Thanks for this nice article.
Jim Piascik
December 28, 2013 - 4:45 PM EST
Absolutely correct on the home run/fly ball observation. Salazar does need to work on working down in the zone more and not trying to blow his high heat by everybody -- major league hitters catch up to it more consistently than minor leaguers -- but on a whole that does regress.

Salazar's xFIP in 2013 was 2.75, meaning a normalized home run rate leaves Salazar with an ERA in the same range as AL Cy Young Award winner Max Scherzer. If Salazar adjusts and keeps more balls in the park, seriously, the sky is the limit. His stuff makes him capable of being an ace, if he can control it a little more (and stay healthy).
JHGrimm
December 28, 2013 - 4:23 PM EST
Coupled with Danny Salazar's high rate of Home Runs surrendered in 2013, the video of the home run surrendered to Delmon Young induces a very visceral reaction, one that leads the reader to agree that Danny Salazar has legitimate Home Run problems.

However, if one takes a step back, one finds that the article may be a bit too quick to concede Salazar's high Home Run per Fly Ball ratio will continue, when there are several reasons to believe it will not. These reasons, respectively, are a lack of league-wide correlation, and Salazar's own minor-league numbers.

Generally speaking, there is only an extremely weak correlation between HR/FB ratios year 1 to HR/FB ratios year 2. If one were to compare Pitcher BABIP, widely agreed to be one of the more volatile statistics, from 2012 to 2013, one would find a much stronger base correlation (.198) than HR/FB ratios over the same sample and time period (.117). The statistic is, with very few exceptions (e.g.: Fausto Carmona/Roberto Hernandez), extremely random. Hence, it's very unlikely that Salazar's unusually high HR/FB ratio of 13.7% will not normalize to something more like league average 9.7%.

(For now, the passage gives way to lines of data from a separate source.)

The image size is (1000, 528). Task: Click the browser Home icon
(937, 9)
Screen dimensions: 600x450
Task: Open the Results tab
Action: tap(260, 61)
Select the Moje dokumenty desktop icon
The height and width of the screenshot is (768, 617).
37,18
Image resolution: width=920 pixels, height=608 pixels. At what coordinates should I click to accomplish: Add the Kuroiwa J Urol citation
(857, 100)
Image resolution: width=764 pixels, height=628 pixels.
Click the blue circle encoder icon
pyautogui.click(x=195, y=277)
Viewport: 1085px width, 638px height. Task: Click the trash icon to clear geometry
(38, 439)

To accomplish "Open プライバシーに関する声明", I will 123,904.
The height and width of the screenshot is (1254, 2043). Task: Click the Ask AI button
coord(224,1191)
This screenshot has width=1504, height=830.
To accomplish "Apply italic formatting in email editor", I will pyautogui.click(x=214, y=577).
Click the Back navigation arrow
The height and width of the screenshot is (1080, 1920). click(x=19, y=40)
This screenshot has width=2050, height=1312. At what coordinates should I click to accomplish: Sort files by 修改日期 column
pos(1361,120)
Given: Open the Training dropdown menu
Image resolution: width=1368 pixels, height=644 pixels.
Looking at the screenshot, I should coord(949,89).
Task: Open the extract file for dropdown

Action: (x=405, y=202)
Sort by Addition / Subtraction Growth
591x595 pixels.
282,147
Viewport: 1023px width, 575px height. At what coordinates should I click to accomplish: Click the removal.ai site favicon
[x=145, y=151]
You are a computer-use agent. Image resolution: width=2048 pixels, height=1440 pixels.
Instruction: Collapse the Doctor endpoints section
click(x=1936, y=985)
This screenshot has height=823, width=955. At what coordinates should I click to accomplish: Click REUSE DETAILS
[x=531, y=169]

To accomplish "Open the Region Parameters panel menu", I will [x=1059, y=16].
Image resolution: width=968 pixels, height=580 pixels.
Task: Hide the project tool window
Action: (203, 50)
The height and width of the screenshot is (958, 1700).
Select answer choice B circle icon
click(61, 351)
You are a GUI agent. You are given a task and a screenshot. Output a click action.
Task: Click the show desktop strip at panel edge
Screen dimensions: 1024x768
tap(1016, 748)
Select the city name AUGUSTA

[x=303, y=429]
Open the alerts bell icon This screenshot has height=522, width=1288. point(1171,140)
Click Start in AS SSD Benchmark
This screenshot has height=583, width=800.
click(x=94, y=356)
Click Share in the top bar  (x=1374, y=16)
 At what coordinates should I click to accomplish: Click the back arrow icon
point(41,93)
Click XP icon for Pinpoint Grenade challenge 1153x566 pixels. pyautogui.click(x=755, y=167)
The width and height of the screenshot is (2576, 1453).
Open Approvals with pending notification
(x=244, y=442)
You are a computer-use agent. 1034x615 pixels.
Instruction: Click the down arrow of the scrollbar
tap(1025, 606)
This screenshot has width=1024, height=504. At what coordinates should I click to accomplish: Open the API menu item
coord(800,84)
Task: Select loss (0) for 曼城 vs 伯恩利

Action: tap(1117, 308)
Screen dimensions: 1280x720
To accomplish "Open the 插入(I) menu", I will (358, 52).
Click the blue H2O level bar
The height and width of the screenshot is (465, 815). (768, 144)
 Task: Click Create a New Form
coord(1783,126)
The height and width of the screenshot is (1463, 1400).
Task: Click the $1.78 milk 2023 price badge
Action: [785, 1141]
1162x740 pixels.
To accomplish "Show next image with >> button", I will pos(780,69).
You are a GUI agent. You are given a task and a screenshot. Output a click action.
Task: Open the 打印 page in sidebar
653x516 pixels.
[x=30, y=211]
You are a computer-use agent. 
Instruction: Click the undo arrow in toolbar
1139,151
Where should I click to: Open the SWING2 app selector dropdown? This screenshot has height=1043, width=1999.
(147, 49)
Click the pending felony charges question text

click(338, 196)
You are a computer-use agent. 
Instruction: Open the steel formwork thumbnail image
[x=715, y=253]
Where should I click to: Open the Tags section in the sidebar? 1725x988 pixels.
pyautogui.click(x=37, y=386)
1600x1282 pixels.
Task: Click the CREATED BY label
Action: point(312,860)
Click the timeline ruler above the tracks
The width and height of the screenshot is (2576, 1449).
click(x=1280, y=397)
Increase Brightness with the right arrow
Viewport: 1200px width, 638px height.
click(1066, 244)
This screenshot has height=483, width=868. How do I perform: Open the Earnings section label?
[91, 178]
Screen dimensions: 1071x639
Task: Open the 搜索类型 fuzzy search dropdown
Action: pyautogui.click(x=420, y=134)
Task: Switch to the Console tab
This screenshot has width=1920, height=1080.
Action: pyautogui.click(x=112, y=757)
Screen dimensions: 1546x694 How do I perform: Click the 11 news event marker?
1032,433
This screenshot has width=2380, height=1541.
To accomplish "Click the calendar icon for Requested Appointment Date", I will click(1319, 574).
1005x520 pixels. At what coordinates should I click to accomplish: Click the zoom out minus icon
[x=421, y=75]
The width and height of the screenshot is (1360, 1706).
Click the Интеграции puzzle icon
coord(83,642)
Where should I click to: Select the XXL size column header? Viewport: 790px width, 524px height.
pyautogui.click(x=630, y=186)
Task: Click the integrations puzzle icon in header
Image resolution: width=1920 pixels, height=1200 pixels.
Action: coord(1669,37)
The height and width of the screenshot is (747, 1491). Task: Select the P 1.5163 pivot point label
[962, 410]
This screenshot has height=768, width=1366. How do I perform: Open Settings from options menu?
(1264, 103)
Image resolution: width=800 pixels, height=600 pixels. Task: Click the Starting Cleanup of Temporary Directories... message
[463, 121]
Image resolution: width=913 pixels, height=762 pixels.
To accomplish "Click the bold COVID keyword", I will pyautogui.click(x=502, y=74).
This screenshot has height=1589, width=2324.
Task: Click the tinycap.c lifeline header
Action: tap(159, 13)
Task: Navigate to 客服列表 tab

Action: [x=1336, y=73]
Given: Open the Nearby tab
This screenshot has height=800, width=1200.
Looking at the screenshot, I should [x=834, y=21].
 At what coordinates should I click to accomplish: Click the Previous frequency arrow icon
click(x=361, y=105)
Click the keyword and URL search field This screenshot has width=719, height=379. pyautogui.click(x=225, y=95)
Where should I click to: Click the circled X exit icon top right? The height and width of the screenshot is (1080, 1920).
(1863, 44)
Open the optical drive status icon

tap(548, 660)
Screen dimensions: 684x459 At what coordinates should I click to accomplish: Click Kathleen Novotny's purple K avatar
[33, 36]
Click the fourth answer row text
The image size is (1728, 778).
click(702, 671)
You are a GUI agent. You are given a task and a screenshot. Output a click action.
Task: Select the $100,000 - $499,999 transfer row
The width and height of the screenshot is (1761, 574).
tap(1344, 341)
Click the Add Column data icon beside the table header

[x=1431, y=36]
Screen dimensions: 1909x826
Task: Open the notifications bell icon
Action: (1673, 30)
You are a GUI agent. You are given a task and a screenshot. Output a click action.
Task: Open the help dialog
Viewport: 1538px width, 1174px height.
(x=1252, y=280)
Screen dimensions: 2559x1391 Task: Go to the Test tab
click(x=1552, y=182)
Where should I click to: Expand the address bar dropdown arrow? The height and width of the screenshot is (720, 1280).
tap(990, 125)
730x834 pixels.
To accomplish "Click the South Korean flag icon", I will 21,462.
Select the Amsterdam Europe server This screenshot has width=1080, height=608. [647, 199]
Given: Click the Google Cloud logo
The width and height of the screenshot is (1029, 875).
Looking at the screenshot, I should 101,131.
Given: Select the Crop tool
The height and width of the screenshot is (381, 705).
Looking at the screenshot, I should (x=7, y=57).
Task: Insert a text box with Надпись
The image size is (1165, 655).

If, however, Salazar allowed a higher-than-average HR rate during his minor league career, then we might well have cause for concern. But looking at his minor league numbers since Tommy John, he allowed an astonishingly low HR/9 - his highest at any level since Tommy John was 0.61 at AAA 2013 - about half of his 1.21 HR/9 in the Majors. Looking both at his history and at the noise inherent in HR rates, it does seem premature to concede that he has Home Run trouble.

Not to say his ERA will improve in 2014 - he stranded an abnormally high number of batters in 2013, and I'd expect that to normalize in 2014. But factoring in a probable HR/FB regression, among other things, I think 2013 performance is what we can expect from Salazar going forward.

Regardless of the outcome, Salazar is a flamethrower with a genuinely horrifying split-change. His stuff is magnetic, and whenever the Aurora Dominicana is on the hill, there will be reason to tune in to the action at the corner of Carnegie and Ontario.
Robert
December 28, 2013 - 2:57 PM EST
Wonderful piece with good information Jim.

This is exactly why I am not as bullish as some others who are penciling in Salazar as the #2 starter behind Masterson in 2014.

To me, given his injury history, inexperience, and lack of innings thrown, he profiles best right now as a number five starter. I wouldn't be surprised to see him struggle at various times, probably spend some time on the DL, and even possibly require some more time at AAA.

Even though I hope to be pleasantly surprised, I predict that his second season will be a whole lot closer to Kirk Rueter than Steve Busby, and that he will go six wins, seven losses, and throw somewhere in the neighborhood of 110-120 innings with an era of around 4.20 to 4.50.